[Dataset entries]
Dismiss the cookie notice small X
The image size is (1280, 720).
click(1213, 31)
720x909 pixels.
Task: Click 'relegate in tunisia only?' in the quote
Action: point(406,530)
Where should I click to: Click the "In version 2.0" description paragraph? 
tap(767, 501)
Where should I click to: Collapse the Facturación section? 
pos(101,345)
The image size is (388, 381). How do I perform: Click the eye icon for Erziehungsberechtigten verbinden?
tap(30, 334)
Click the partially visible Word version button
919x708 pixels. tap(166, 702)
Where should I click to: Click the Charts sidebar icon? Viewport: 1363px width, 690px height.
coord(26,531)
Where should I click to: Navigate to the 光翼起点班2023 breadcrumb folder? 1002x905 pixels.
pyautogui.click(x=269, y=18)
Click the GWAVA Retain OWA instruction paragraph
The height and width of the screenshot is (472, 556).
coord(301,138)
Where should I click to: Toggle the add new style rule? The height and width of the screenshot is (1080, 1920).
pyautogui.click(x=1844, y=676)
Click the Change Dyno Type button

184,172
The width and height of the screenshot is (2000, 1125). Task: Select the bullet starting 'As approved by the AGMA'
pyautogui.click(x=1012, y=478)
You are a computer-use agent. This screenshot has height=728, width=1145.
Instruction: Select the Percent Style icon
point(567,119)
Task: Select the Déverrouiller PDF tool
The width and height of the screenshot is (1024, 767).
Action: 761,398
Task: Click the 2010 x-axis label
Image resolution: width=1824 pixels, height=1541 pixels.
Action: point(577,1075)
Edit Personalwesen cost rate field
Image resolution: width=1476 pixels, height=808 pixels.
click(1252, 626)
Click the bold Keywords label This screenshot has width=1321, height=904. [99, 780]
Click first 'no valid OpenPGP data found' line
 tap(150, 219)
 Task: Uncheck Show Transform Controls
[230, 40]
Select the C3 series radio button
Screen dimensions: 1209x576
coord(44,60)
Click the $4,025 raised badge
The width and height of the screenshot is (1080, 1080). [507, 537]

**THE PROBLEM:** Your task is to copy every entry above, exactly as written.

**WRITTEN SOLUTION:**
Dismiss the cookie notice small X
The image size is (1280, 720).
click(1213, 31)
720x909 pixels.
Task: Click 'relegate in tunisia only?' in the quote
Action: point(406,530)
Where should I click to: Click the "In version 2.0" description paragraph? 
tap(767, 501)
Where should I click to: Collapse the Facturación section? 
pos(101,345)
The image size is (388, 381). How do I perform: Click the eye icon for Erziehungsberechtigten verbinden?
tap(30, 334)
Click the partially visible Word version button
919x708 pixels. tap(166, 702)
Where should I click to: Click the Charts sidebar icon? Viewport: 1363px width, 690px height.
coord(26,531)
Where should I click to: Navigate to the 光翼起点班2023 breadcrumb folder? 1002x905 pixels.
pyautogui.click(x=269, y=18)
Click the GWAVA Retain OWA instruction paragraph
The height and width of the screenshot is (472, 556).
coord(301,138)
Where should I click to: Toggle the add new style rule? The height and width of the screenshot is (1080, 1920).
pyautogui.click(x=1844, y=676)
Click the Change Dyno Type button

184,172
The width and height of the screenshot is (2000, 1125). Task: Select the bullet starting 'As approved by the AGMA'
pyautogui.click(x=1012, y=478)
You are a computer-use agent. This screenshot has height=728, width=1145.
Instruction: Select the Percent Style icon
point(567,119)
Task: Select the Déverrouiller PDF tool
The width and height of the screenshot is (1024, 767).
Action: 761,398
Task: Click the 2010 x-axis label
Image resolution: width=1824 pixels, height=1541 pixels.
Action: point(577,1075)
Edit Personalwesen cost rate field
Image resolution: width=1476 pixels, height=808 pixels.
click(1252, 626)
Click the bold Keywords label This screenshot has width=1321, height=904. [99, 780]
Click first 'no valid OpenPGP data found' line
 tap(150, 219)
 Task: Uncheck Show Transform Controls
[230, 40]
Select the C3 series radio button
Screen dimensions: 1209x576
coord(44,60)
Click the $4,025 raised badge
The width and height of the screenshot is (1080, 1080). [507, 537]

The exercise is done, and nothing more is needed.